"""
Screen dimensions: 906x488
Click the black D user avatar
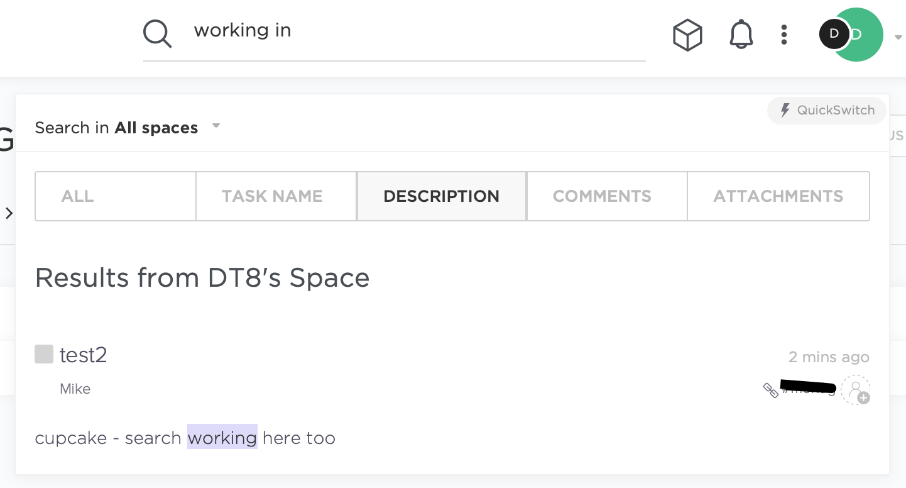tap(834, 34)
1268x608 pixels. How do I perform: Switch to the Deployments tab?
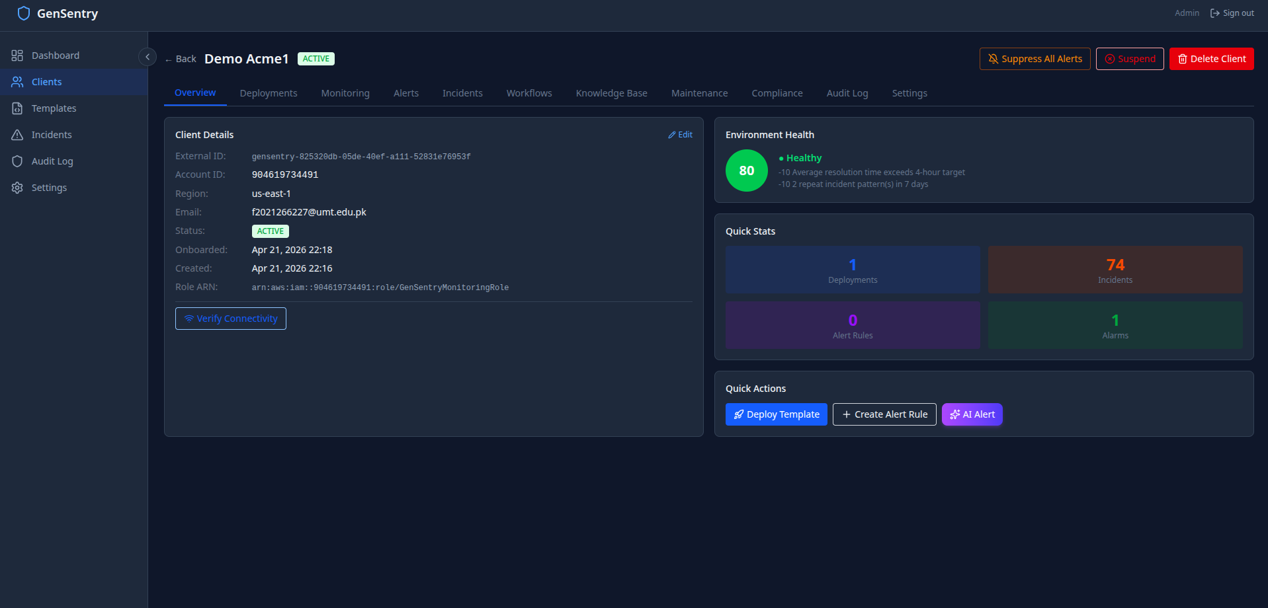coord(269,93)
"""
- **WHAT YOU SHOULD DO**: Reproduce the text of each item above verbatim, line for line, omitting the pictures.

- **TASK ANSWER**:
Screen dimensions: 906x488
Click the black D user avatar
tap(834, 34)
1268x608 pixels. How do I perform: Switch to the Deployments tab?
coord(269,93)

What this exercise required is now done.